Brief — Quote the lines below word for word, every one of them.

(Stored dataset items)
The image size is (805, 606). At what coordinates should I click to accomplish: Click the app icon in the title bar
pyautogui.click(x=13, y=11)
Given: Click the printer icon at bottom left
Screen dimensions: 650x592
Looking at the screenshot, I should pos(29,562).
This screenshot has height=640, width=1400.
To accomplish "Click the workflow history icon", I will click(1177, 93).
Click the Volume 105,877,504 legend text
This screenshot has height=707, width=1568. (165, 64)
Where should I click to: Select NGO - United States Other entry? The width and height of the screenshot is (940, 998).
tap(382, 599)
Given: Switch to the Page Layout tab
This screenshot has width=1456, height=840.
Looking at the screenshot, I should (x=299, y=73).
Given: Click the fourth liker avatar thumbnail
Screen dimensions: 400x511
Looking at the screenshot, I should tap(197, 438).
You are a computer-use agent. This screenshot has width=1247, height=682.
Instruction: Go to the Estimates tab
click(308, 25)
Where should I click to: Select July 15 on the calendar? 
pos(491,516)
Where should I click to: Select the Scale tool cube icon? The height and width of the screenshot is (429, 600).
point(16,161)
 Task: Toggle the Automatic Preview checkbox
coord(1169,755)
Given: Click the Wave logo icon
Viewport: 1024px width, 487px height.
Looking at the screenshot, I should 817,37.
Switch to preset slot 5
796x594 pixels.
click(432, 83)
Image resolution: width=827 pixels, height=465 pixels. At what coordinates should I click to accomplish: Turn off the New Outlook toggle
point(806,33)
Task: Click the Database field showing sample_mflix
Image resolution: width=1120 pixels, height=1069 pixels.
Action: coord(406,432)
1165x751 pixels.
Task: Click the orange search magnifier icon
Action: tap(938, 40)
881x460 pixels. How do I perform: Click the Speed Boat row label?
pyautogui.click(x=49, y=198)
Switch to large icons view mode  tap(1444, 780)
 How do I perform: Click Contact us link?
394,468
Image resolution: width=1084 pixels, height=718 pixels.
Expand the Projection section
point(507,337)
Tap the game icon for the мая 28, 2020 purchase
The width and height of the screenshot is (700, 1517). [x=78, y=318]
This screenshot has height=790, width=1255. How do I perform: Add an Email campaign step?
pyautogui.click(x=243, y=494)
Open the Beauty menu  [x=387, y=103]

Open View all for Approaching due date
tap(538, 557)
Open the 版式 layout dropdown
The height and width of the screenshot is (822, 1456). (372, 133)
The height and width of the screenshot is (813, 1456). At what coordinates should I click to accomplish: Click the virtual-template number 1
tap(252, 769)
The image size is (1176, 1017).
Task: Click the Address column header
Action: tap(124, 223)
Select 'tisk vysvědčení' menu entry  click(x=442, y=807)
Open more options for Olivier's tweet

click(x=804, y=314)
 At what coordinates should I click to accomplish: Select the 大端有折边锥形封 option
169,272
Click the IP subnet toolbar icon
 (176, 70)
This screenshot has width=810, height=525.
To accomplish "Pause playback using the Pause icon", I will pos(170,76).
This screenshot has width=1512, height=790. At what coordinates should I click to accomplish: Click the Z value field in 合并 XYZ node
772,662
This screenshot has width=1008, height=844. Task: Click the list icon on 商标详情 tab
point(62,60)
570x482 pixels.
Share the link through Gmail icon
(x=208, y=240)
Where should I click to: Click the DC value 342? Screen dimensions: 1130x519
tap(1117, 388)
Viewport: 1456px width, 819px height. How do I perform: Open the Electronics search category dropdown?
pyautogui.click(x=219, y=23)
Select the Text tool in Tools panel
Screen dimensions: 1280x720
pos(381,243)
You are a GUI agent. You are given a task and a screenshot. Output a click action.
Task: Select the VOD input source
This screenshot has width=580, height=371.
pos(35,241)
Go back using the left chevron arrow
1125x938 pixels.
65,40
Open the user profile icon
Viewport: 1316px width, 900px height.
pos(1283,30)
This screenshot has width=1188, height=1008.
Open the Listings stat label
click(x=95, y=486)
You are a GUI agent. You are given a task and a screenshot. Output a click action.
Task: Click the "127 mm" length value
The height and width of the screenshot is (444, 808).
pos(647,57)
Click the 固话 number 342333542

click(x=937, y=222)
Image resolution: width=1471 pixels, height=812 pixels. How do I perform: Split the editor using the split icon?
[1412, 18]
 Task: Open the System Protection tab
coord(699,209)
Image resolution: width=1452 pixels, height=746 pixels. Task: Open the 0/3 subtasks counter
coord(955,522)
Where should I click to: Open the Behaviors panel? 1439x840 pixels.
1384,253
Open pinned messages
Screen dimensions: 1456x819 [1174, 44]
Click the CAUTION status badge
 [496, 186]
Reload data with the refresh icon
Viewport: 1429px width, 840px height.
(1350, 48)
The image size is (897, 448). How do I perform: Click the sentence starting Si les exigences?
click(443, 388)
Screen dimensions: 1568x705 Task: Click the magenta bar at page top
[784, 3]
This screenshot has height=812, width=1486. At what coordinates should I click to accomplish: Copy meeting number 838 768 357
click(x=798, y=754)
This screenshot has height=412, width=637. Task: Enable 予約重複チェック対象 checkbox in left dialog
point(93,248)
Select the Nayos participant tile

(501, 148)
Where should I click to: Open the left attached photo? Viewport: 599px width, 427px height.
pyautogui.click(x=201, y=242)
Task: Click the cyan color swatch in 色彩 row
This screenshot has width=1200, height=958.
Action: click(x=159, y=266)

Correct response —
The image size is (805, 606). At what coordinates should I click to accomplish: Click the app icon in the title bar
pyautogui.click(x=13, y=11)
Given: Click the printer icon at bottom left
Screen dimensions: 650x592
Looking at the screenshot, I should pos(29,562).
This screenshot has height=640, width=1400.
To accomplish "Click the workflow history icon", I will click(1177, 93).
Click the Volume 105,877,504 legend text
This screenshot has height=707, width=1568. (165, 64)
Where should I click to: Select NGO - United States Other entry? The width and height of the screenshot is (940, 998).
tap(382, 599)
Given: Switch to the Page Layout tab
This screenshot has width=1456, height=840.
Looking at the screenshot, I should (x=299, y=73).
Given: Click the fourth liker avatar thumbnail
Screen dimensions: 400x511
Looking at the screenshot, I should tap(197, 438).
You are a computer-use agent. This screenshot has width=1247, height=682.
Instruction: Go to the Estimates tab
click(308, 25)
Where should I click to: Select July 15 on the calendar? 
pos(491,516)
Where should I click to: Select the Scale tool cube icon? The height and width of the screenshot is (429, 600).
point(16,161)
 Task: Toggle the Automatic Preview checkbox
coord(1169,755)
Given: Click the Wave logo icon
Viewport: 1024px width, 487px height.
Looking at the screenshot, I should 817,37.
Switch to preset slot 5
796x594 pixels.
click(432, 83)
Image resolution: width=827 pixels, height=465 pixels. At what coordinates should I click to accomplish: Turn off the New Outlook toggle
point(806,33)
Task: Click the Database field showing sample_mflix
Image resolution: width=1120 pixels, height=1069 pixels.
Action: coord(406,432)
1165x751 pixels.
Task: Click the orange search magnifier icon
Action: tap(938, 40)
881x460 pixels. How do I perform: Click the Speed Boat row label?
pyautogui.click(x=49, y=198)
Switch to large icons view mode  tap(1444, 780)
 How do I perform: Click Contact us link?
394,468
Image resolution: width=1084 pixels, height=718 pixels.
Expand the Projection section
point(507,337)
Tap the game icon for the мая 28, 2020 purchase
The width and height of the screenshot is (700, 1517). [x=78, y=318]
This screenshot has height=790, width=1255. How do I perform: Add an Email campaign step?
pyautogui.click(x=243, y=494)
Open the Beauty menu  [x=387, y=103]

Open View all for Approaching due date
tap(538, 557)
Open the 版式 layout dropdown
The height and width of the screenshot is (822, 1456). (372, 133)
The height and width of the screenshot is (813, 1456). At what coordinates should I click to accomplish: Click the virtual-template number 1
tap(252, 769)
The image size is (1176, 1017).
Task: Click the Address column header
Action: tap(124, 223)
Select 'tisk vysvědčení' menu entry  click(x=442, y=807)
Open more options for Olivier's tweet

click(x=804, y=314)
 At what coordinates should I click to accomplish: Select the 大端有折边锥形封 option
169,272
Click the IP subnet toolbar icon
 (176, 70)
This screenshot has width=810, height=525.
To accomplish "Pause playback using the Pause icon", I will pos(170,76).
This screenshot has width=1512, height=790. At what coordinates should I click to accomplish: Click the Z value field in 合并 XYZ node
772,662
This screenshot has width=1008, height=844. Task: Click the list icon on 商标详情 tab
point(62,60)
570x482 pixels.
Share the link through Gmail icon
(x=208, y=240)
Where should I click to: Click the DC value 342? Screen dimensions: 1130x519
tap(1117, 388)
Viewport: 1456px width, 819px height. How do I perform: Open the Electronics search category dropdown?
pyautogui.click(x=219, y=23)
Select the Text tool in Tools panel
Screen dimensions: 1280x720
pos(381,243)
You are a GUI agent. You are given a task and a screenshot. Output a click action.
Task: Select the VOD input source
This screenshot has width=580, height=371.
pos(35,241)
Go back using the left chevron arrow
1125x938 pixels.
65,40
Open the user profile icon
Viewport: 1316px width, 900px height.
pos(1283,30)
This screenshot has width=1188, height=1008.
Open the Listings stat label
click(x=95, y=486)
You are a GUI agent. You are given a task and a screenshot. Output a click action.
Task: Click the "127 mm" length value
The height and width of the screenshot is (444, 808).
pos(647,57)
Click the 固话 number 342333542

click(x=937, y=222)
Image resolution: width=1471 pixels, height=812 pixels. How do I perform: Split the editor using the split icon?
[1412, 18]
 Task: Open the System Protection tab
coord(699,209)
Image resolution: width=1452 pixels, height=746 pixels. Task: Open the 0/3 subtasks counter
coord(955,522)
Where should I click to: Open the Behaviors panel? 1439x840 pixels.
1384,253
Open pinned messages
Screen dimensions: 1456x819 [1174, 44]
Click the CAUTION status badge
 [496, 186]
Reload data with the refresh icon
Viewport: 1429px width, 840px height.
(1350, 48)
The image size is (897, 448). How do I perform: Click the sentence starting Si les exigences?
click(443, 388)
Screen dimensions: 1568x705 Task: Click the magenta bar at page top
[784, 3]
This screenshot has height=812, width=1486. At what coordinates should I click to accomplish: Copy meeting number 838 768 357
click(x=798, y=754)
This screenshot has height=412, width=637. Task: Enable 予約重複チェック対象 checkbox in left dialog
point(93,248)
Select the Nayos participant tile

(501, 148)
Where should I click to: Open the left attached photo? Viewport: 599px width, 427px height.
pyautogui.click(x=201, y=242)
Task: Click the cyan color swatch in 色彩 row
This screenshot has width=1200, height=958.
Action: click(x=159, y=266)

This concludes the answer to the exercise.